**ASSIGNMENT**
Leaving the pictures aside, repeat the entries exactly.
START THE DATA
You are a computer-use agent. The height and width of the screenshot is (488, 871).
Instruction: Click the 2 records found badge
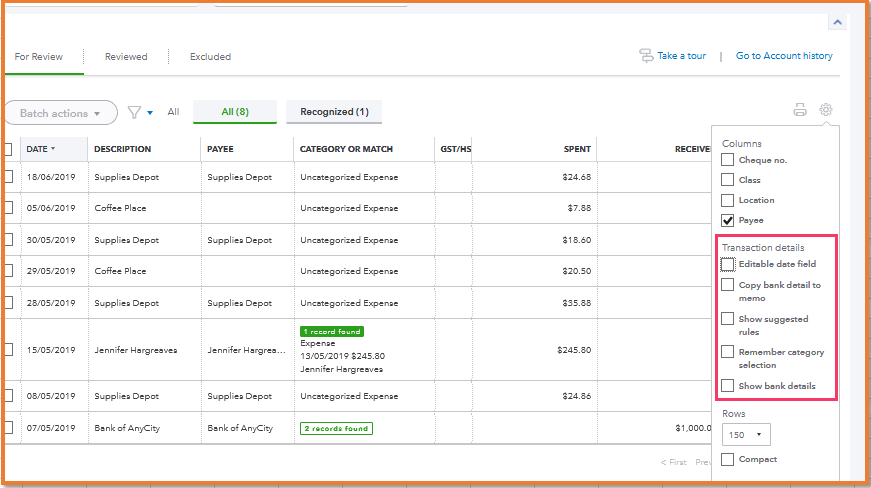(336, 429)
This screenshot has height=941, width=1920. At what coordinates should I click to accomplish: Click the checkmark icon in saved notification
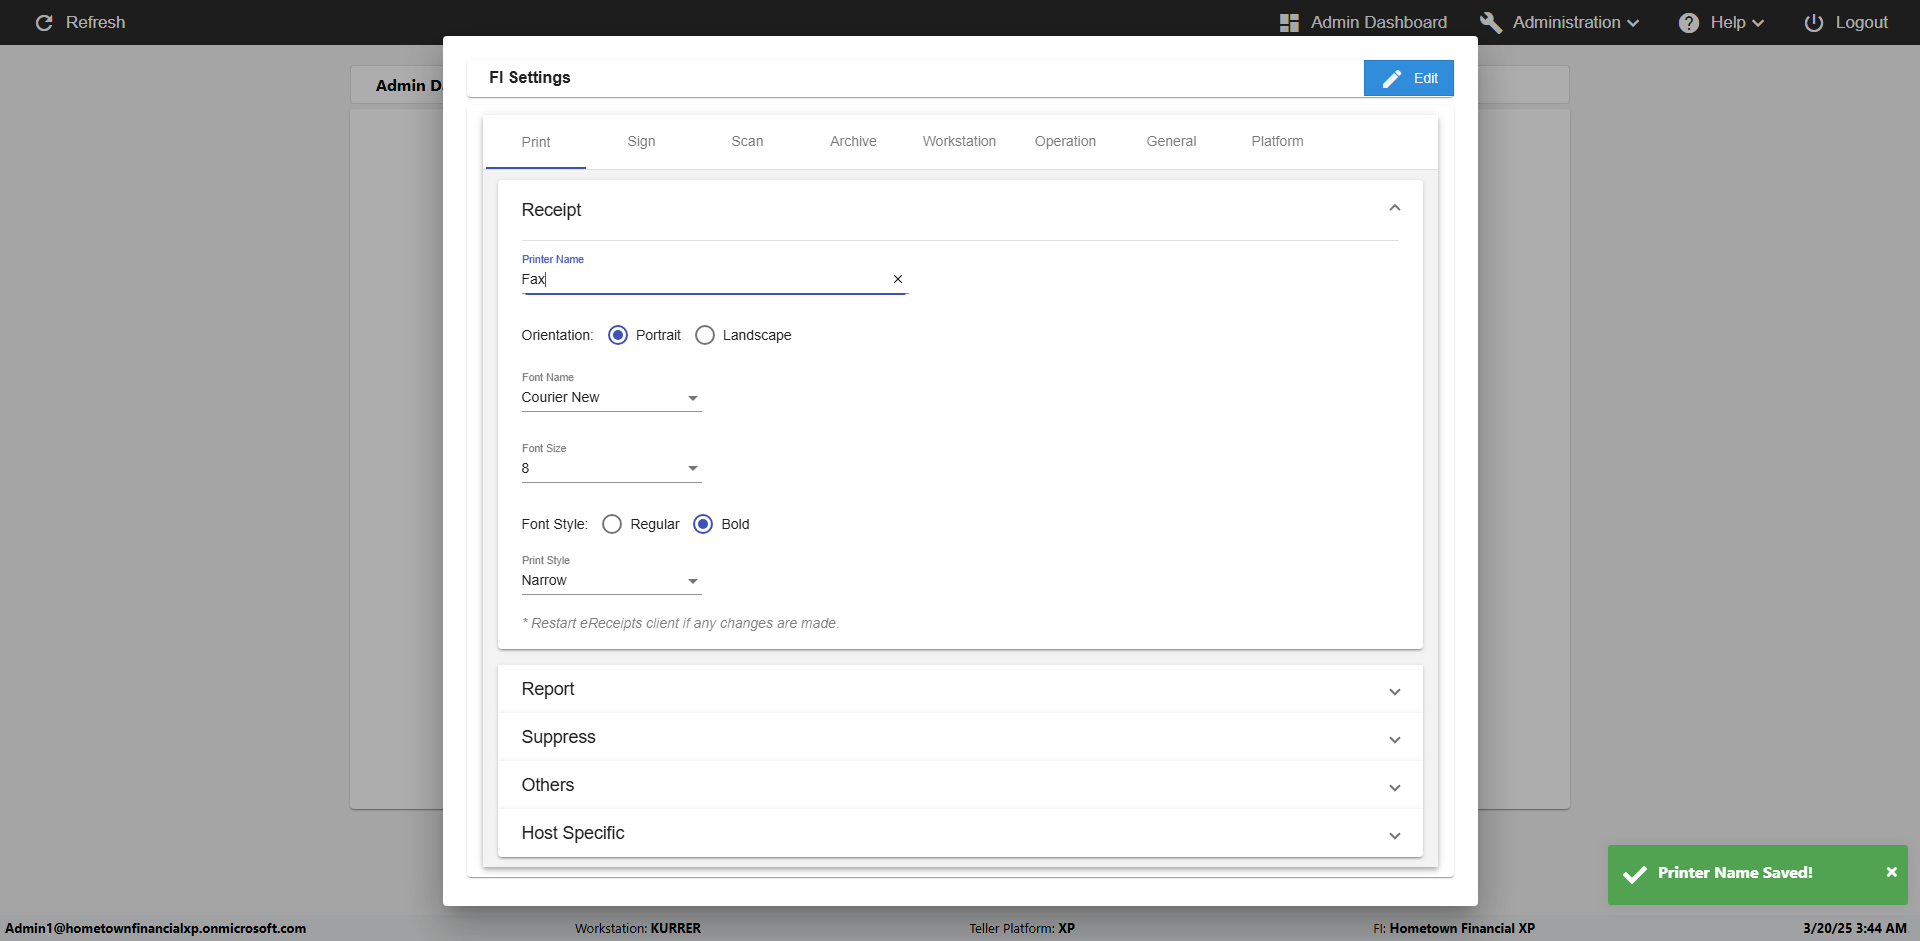coord(1635,874)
END THE DATA
**EXPECTED ANSWER**
You are a computer-use agent. The height and width of the screenshot is (488, 871).
Instruction: Click the 2 records found badge
(336, 429)
This screenshot has height=941, width=1920. At what coordinates should I click to accomplish: Click the checkmark icon in saved notification
coord(1635,874)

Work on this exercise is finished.